Son fils, élève d’un lycée à Iaroslavl, s’enfuit pendant la guerre des Boers, il s’enfuit de chez lui avec des camarades pour aller en Afrique aider les Boers. «Et ainsi, ma femme et moi», dit le marchand, «avons vécu un chagrin terrible pendant trois jours, nous avons envoyé des télégrammes dans toutes les régions de Russie concernant l’interception de notre fils et nous désespérions déjà de le retrouver. J’ai décidé d’aller à la Laure de Saint Serge auprès du Père Barnabé pour lui demander ses prières et ses conseils sur ce qu’il fallait faire.
J’étais accompagné par un étudiant, un athée. Ayant appris le but de mon voyage chez le Hiéromoine Barnabé, il voulut immédiatement me persuader de l’emmener voir ce «faiseur de miracles», et je l’emmenai. En entrant dans la cellule du Père Barnabé, j’ai reçu, en larmes, sa bénédiction, et lui, sans écouter un mot, a dit : «Eh bien, pourquoi pleures-tu?! Votre fils sera amené à Moscou demain avec dix-huit autres camarades dans telle gare.» Et il s’approcha de l’élève et, le bénissant, lui dit : «Tu termineras le cours comme premier de classe, tu te marieras, tu seras un merveilleux homme de famille et tu croiras en Dieu.» Et tout cela s’accomplit exactement.»

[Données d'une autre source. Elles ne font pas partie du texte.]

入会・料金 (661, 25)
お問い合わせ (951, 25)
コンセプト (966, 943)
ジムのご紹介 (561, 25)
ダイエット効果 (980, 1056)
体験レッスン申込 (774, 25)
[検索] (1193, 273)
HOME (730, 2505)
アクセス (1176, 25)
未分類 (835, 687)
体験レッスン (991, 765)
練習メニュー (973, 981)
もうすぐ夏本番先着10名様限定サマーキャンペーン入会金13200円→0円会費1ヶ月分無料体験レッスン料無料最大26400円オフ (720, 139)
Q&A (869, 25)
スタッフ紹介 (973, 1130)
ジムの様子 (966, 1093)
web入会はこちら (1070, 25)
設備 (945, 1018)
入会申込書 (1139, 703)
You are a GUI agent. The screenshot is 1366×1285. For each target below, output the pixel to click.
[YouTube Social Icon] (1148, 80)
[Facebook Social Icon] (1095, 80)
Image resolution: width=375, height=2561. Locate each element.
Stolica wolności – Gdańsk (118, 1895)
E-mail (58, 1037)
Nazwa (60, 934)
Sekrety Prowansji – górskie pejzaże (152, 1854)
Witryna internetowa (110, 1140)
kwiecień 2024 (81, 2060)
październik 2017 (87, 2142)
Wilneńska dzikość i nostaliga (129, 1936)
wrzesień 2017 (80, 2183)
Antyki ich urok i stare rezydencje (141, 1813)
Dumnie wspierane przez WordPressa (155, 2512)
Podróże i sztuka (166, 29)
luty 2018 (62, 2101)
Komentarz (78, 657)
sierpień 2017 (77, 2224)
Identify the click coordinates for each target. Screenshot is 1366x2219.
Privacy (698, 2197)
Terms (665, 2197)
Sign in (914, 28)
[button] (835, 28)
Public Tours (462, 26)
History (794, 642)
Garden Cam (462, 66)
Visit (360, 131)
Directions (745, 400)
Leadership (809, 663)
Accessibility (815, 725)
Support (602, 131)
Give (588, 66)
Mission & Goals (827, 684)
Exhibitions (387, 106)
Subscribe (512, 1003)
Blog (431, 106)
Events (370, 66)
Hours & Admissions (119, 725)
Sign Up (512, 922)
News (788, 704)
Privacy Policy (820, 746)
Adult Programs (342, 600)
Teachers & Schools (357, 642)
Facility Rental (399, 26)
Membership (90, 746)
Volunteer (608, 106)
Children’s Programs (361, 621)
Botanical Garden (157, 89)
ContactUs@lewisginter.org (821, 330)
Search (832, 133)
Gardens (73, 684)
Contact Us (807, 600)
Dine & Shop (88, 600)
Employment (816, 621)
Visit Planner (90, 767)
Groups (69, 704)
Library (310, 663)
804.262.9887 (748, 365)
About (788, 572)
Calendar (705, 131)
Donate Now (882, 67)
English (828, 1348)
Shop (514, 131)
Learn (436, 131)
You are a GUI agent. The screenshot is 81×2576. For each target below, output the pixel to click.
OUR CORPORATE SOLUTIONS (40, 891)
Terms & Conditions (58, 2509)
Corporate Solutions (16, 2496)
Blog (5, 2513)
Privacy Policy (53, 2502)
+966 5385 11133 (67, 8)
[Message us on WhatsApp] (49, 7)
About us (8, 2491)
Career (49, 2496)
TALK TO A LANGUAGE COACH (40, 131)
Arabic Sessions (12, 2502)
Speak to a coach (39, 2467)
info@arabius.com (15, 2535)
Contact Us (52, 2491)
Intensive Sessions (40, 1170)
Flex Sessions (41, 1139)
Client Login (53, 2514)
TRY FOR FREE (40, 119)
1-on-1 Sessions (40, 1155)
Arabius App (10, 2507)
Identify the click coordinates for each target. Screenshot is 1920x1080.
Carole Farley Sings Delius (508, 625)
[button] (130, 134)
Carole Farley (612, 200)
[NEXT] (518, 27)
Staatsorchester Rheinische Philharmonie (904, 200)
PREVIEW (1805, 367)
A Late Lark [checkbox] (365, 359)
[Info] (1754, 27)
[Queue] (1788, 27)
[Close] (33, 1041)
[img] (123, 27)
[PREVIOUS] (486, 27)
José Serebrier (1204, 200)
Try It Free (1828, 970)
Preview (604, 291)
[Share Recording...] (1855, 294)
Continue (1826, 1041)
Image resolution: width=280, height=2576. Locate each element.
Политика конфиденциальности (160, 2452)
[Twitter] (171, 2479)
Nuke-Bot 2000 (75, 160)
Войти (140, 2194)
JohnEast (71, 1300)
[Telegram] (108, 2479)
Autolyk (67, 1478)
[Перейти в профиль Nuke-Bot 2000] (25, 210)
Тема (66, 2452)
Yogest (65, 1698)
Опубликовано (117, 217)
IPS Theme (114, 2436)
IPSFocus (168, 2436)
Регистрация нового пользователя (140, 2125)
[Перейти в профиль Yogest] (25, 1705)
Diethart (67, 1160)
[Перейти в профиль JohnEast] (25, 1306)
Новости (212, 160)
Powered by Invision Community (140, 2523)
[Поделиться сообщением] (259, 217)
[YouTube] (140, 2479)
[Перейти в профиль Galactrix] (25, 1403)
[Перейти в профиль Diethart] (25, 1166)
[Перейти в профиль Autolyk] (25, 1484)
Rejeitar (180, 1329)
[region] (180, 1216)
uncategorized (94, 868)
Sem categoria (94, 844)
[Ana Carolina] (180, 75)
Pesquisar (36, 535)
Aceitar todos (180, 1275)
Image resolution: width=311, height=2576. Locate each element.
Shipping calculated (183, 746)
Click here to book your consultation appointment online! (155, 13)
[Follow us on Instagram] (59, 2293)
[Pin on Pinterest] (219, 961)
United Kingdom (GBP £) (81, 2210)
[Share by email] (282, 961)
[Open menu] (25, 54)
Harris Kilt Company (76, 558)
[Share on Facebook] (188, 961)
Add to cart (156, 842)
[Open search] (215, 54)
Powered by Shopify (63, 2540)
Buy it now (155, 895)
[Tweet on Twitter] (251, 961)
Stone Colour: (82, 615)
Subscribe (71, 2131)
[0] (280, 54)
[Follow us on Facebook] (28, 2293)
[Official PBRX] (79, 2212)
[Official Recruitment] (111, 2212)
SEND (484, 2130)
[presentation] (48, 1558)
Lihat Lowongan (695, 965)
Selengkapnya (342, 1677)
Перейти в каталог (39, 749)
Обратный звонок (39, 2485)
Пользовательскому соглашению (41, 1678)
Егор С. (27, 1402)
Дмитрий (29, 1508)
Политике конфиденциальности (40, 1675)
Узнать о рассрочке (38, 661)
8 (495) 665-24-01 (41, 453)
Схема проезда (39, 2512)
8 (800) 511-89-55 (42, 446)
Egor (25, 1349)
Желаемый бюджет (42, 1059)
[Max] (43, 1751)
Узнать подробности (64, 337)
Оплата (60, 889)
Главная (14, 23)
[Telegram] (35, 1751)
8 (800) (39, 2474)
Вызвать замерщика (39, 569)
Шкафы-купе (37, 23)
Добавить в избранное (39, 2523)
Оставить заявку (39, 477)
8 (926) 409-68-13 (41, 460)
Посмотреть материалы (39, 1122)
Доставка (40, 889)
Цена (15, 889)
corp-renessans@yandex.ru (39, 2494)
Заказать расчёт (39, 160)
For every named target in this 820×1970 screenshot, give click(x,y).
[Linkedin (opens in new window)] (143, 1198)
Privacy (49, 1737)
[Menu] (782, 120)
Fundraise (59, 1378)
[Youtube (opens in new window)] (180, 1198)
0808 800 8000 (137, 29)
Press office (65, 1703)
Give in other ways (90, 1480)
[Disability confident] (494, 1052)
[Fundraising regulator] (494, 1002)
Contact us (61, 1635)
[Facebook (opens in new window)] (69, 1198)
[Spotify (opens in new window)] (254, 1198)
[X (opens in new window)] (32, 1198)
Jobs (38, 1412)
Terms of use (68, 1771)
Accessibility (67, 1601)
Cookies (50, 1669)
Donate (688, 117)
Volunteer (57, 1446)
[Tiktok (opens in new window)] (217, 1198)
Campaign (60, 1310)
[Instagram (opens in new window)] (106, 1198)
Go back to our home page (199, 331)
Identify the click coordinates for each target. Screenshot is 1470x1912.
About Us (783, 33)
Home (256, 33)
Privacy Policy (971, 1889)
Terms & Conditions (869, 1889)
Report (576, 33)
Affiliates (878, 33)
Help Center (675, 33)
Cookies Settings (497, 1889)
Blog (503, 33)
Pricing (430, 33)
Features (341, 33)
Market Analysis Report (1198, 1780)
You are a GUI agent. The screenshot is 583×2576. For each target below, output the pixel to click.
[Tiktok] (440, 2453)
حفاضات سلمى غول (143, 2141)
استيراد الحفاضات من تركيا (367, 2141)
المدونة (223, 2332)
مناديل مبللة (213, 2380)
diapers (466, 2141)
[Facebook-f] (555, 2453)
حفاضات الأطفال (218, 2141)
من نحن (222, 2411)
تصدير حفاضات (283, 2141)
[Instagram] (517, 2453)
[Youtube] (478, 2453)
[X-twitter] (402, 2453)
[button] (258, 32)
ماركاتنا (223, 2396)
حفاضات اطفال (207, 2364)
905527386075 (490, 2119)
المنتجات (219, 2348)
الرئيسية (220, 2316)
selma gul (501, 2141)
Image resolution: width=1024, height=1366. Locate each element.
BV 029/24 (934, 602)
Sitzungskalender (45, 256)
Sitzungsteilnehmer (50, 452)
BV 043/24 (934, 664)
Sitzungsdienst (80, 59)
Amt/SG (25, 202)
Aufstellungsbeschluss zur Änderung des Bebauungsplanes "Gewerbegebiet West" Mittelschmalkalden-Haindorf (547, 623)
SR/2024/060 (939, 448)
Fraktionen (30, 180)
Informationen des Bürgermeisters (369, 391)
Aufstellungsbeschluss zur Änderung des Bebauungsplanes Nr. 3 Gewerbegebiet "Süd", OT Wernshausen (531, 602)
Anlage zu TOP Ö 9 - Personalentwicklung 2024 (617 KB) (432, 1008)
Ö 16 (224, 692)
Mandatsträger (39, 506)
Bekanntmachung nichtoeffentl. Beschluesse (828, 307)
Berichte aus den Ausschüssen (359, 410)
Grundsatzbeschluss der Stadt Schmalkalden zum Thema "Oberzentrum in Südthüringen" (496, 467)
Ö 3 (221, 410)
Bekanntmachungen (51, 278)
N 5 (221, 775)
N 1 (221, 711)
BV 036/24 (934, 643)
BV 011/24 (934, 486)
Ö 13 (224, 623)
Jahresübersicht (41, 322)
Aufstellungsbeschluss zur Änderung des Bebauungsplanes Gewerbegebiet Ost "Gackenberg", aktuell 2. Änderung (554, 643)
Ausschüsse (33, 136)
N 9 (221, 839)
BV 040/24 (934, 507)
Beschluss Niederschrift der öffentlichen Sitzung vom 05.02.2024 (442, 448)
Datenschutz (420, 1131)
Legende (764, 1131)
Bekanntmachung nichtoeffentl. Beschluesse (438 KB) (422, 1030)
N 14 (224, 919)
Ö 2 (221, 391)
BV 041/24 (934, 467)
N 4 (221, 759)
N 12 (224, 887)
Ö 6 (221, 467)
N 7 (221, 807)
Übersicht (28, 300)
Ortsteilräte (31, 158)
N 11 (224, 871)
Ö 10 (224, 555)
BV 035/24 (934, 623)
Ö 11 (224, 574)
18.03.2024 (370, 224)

Une des admiratrices du Père Barnabé raconta, après la mort de celui-ci, un cas remarquable de clairvoyance du Starets. Après s’être séparée de son frère, elle ne reçut aucune information à son sujet pendant longtemps. Par hasard, elle apprit que son frère était mort. Arrivée chez le Starets, elle lui demanda s’il était vivant ou mort. Le Starets réfléchit, devint d’une certaine façon un peu triste, puis, se tournant vers elle, dit : «Non, ton frère est vivant, mais par ses péchés il est mort.» En effet, après un certain temps, elle rencontra son frère, mais en même temps elle apprit des détails à son sujet qui lui firent comprendre que son frère avait emprunté la voie d’un grave vice.
«Pendant les trente années pendant lesquelles j’ai connu Batiouchka, j’ai eu l’occasion de lui rendre visite à de nombreuses reprises pour divers besoins pratiques», écrit le propriétaire mocovite V. G., «et à de nombreuses reprises j’ai ressenti la puissance de ses prières. Je vais maintenant vous raconter une histoire qui témoigne du don de clairvoyance du Starets rempli de grâce.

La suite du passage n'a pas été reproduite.